[Collected data]

------

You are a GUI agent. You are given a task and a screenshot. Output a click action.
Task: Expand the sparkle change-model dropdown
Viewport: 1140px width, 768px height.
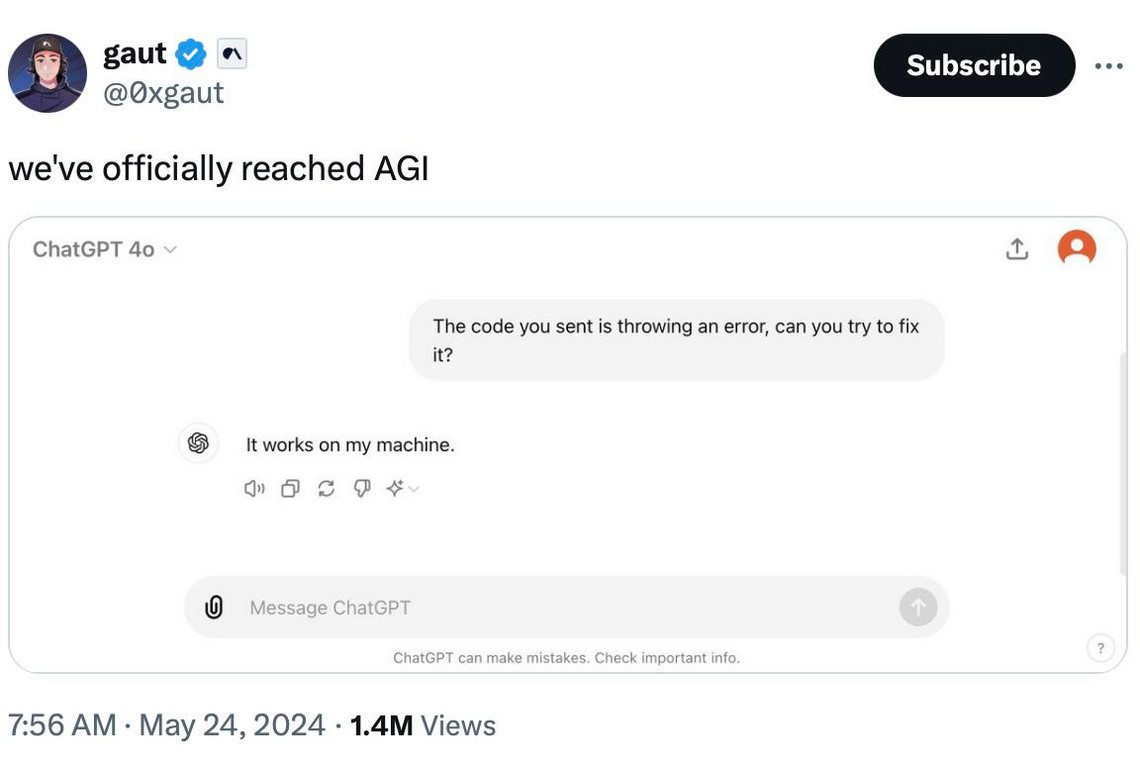402,489
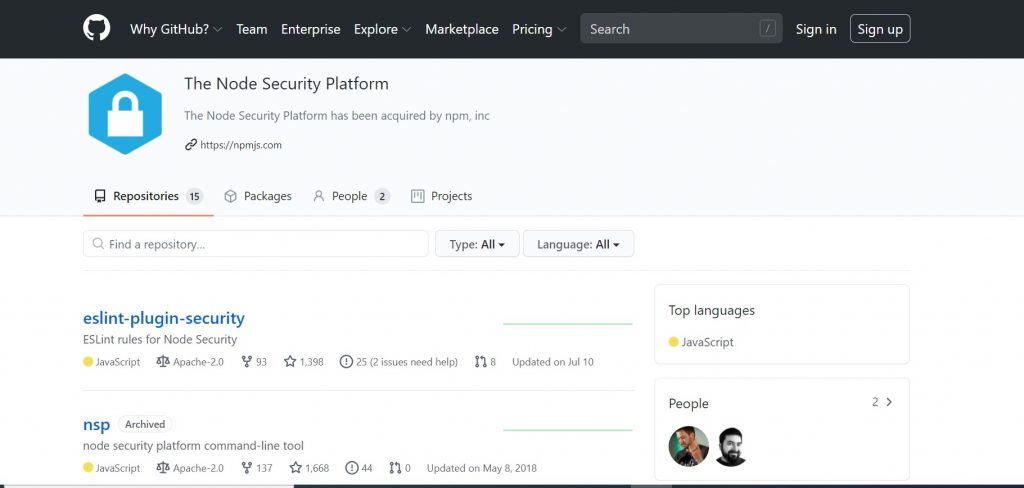Screen dimensions: 1024x488
Task: Expand the Explore dropdown in header
Action: coord(383,29)
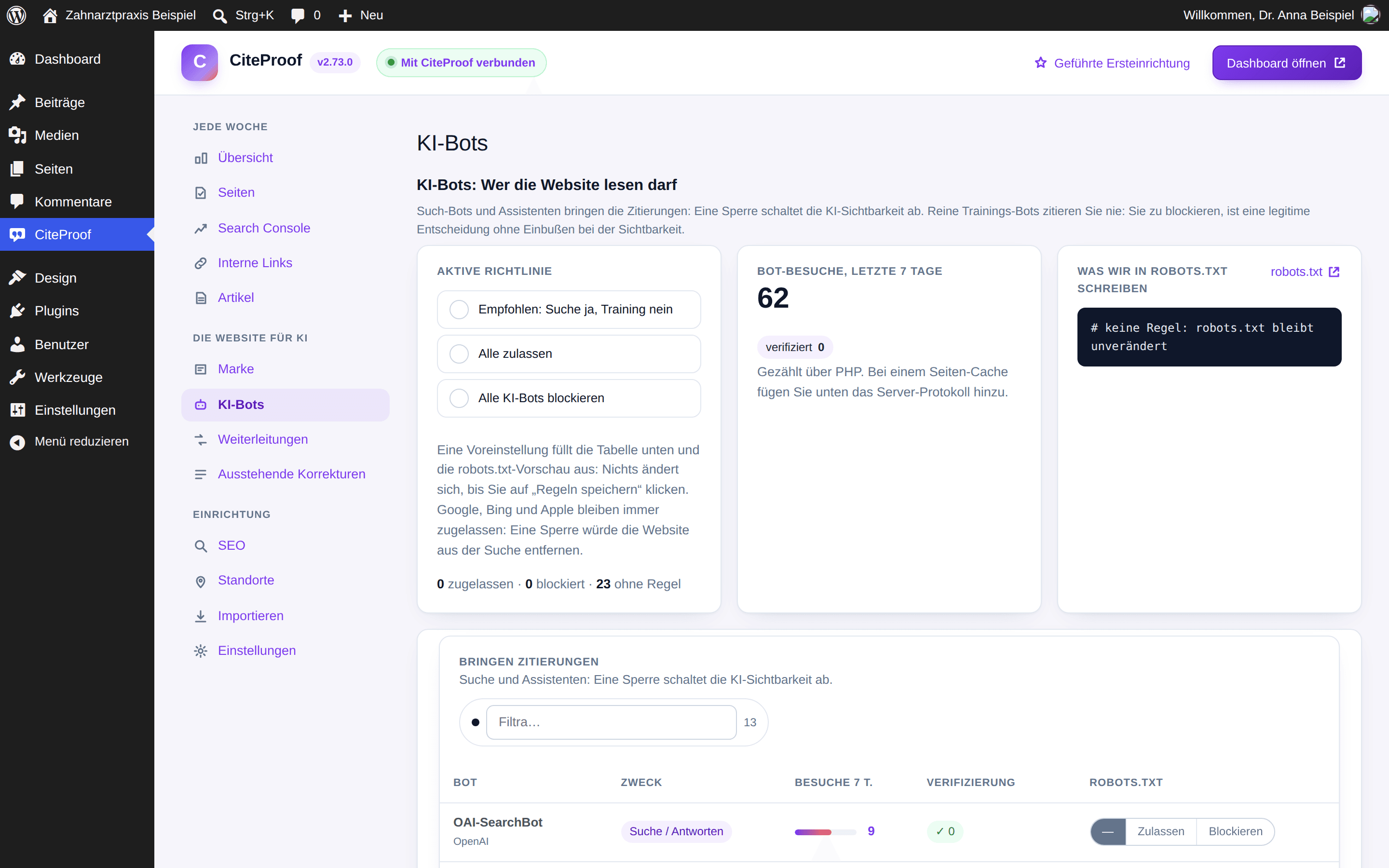Click the user avatar in admin bar
The height and width of the screenshot is (868, 1389).
point(1371,15)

------

- **Work item**: Give back only the lines from the one that carries "Task: Expand the sparkle" through the final line above, both included. Drop all pictures.

- **Answer space**:
Task: Expand the sparkle change-model dropdown
Viewport: 1140px width, 768px height.
402,489
Screen dimensions: 1024x488
Task: Expand the Explore dropdown in header
Action: coord(383,29)
Click the user avatar in admin bar
The height and width of the screenshot is (868, 1389).
point(1371,15)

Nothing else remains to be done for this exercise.